DOCUMENT »
+-------+
So I don't see how this can be a positive decision, can you?
As noted above, it appears that a year ago, January 2022, @
Macius benefitted from a positive H&C decision setting aside a 44(1) Report. And thus,
Macius is probably right to conclude the "
decision made" on the PR card application is a positive decision to issue a new PR card. In this regard, it warrants noting that PR card applications are not denied (with some exceptions), not if the applicant is actually a PR. Rather, IRCC follows its version of the 44(1) Report process when a PR applying for a PR card is seen as in breach of the RO.
And as noted, this outcome was to be expected, frankly, given the PoE experience (well, assuming there was a positive decision when the 44(1) Report was reviewed).
HOWEVER, it is clear that in some cases like this (not all) it is common for IRCC to conduct further inquiry or some other non-routing processing, and sometimes withhold delivering new PR cards pending an in-person appearance to pick-up the card, which also involves, at minimum, a counter-interview, to verify (1) the PR is IN Canada, and (2) to screen the PR in regards to RO compliance, more or less checking whether subsequent events (mostly about subsequent absences) indicate reason to decide the PR is inadmissible despite the earlier positive H&C decision.
This is one of those junctures in the process that can get quite complicated. BUT if the PR has remained IN Canada after making the PR card application, it will generally be simple: appear in person, answer some questions, and receive delivery of the new PR card. And again, this would be the usual course of events for a PR who has had a favourable decision by CBSA in reviewing a 44(1) RO breach Report.
+-------+
DATASET CONTENT »
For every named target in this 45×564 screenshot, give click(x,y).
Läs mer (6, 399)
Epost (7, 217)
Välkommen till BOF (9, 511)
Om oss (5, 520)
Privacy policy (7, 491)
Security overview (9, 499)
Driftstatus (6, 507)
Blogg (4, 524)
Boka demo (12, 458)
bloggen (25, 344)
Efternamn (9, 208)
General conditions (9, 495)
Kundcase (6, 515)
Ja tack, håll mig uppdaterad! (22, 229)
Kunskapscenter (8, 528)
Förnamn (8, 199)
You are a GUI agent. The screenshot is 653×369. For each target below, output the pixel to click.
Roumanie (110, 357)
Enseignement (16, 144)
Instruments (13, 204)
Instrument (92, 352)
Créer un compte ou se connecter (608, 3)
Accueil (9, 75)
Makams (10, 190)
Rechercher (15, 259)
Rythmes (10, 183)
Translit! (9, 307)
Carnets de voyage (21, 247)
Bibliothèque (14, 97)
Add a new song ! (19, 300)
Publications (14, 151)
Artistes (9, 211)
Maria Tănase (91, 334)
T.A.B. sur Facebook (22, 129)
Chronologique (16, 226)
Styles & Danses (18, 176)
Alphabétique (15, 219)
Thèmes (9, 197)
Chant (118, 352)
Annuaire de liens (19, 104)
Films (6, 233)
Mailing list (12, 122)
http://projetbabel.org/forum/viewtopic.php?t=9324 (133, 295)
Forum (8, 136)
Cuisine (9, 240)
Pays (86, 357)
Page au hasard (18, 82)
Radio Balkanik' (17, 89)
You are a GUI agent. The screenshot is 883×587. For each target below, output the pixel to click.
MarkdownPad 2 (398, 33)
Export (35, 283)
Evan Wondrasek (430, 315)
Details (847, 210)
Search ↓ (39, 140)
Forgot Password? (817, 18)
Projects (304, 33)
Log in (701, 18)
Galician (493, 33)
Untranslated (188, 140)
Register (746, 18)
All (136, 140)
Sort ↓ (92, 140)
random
+-------+
WHAT YOU NEED TO DO »
**A.** Using the text about PR card applications, say whether each statement agrees with it: (i) PR card applications from people who really are PRs are usually denied; (ii) IRCC sometimes holds back new PR cards until the PR appears in person to collect them; (iii) a PR who stayed in Canada after applying will generally find the process complicated. Answer yes or no for each and quote the deciding words.
**B.** According to the text about PR card applications, what two things does the counter-interview verify?
**C.** Carry on the text about PR card applications from its final sentence.

RESULTS FOR THE EXERCISE »
**A.**
(i) No: "PR card applications are not denied (with some exceptions), not if the applicant is actually a PR."
(ii) Yes: "sometimes withhold delivering new PR cards pending an in-person appearance to pick-up the card"
(iii) No: "BUT if the PR has remained IN Canada after making the PR card application, it will generally be simple"

**B.** It verifies that the PR is in Canada and screens the PR for RO compliance.

**C.**
Except, Macius exited Canada.
We do not know what sort of H&C case
Macius put forward a year ago. Which makes it very difficult to so much as guess how much risk
Macius has, now. In particular, it is difficult to forecast whether an application for a PR TD will be denied, or that another 44(1) Report might be issued (by CBSA) upon next arrival in Canada, or that upon being interviewed during an in-person PR card pick-up a 44(1) Report might be issued (by IRCC). What we do know is that Macius exited Canada and has been abroad for a period of months, long enough to potentially mean there is some risk this will be seen as a change in circumstances.
REMINDER: if during processing a PR card application IRCC determines the PR is in breach of the RO and the PR has not provided sufficient evidence to warrant H&C relief, IRCC does not (not ordinarily) deny the PR card application but, rather, prepares and proceeds with a 44(1) Report. This can happen based on the information submitted with the application itself, if it shows a clear breach of the RO, in which case the Report could be dated the date the application was made. OR, it could happen following either an interview or upon receiving the PR's submission in response to a request by IRCC for additional information.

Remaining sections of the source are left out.